The genus Pelecanus as instituted by Linnaeus included the cormorant (q.v.) and gannet (q.v.) as well as the true pelicans, and for a long while these and some other distinct groups, as the snake-birds (q.v.), Frigate-birds (q.v.) and tropic-birds (q.v.), which have all the four toes of the foot connected by a web, were regarded as forming a single family, Pelecanidae, but this name has now been restricted to the pelicans only, though all are still usually associated in the suborder Steganopodes of Ciconiiform birds. It may be necessary to state that there is no foundation for the venerable legend of the pelican feeding her young with blood from her own breast, which has given it an important place in ecclesiastical heraldry, except that, as A. D. Bartlett suggested (Proc. Zool. Society, 1869, p. 146), the curious bloody secretion ejected from the mouth of the flamingo may have given rise to the belief, through that bird having been mistaken for the “Pelican of the wilderness.”[2] (A. N.) 

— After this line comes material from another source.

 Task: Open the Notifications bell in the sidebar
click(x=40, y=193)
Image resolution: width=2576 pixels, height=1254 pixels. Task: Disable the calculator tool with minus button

  1. This caution was not neglected by the prudent, even so long ago as Sir Thomas Browne’s days, for he, recording the occurrence of a pelican in Norfolk, was careful to notice that about the same time one of the pelicans kept by the king (Charles II.) in St James’s Park, had been lost.
  2. The legend was commonly believed in the middle ages. Epiphanius, bishop of Constantia, in his Physiologus (1588), writes that the female bird, in cherishing her young, wounds them with loving, and pierces their sides, and they die. After three days the male pelican comes and finds them dead, and his heart is pained. He smites his own side, and as he stands over the wounds of the dead young ones the blood trickles down, and thus are they made alive again The pelican “in his piety”—i.e. in this pious act of reviving his offspring—was a common subject for 15th century emblem books; it became a symbol of self-sacrifice, a type of Christian redemption and of the Eucharistic doctrine. The device was adopted by Bishop Fox in 1516 for his new college of Corpus Christi, Oxford.—[H. Ch.]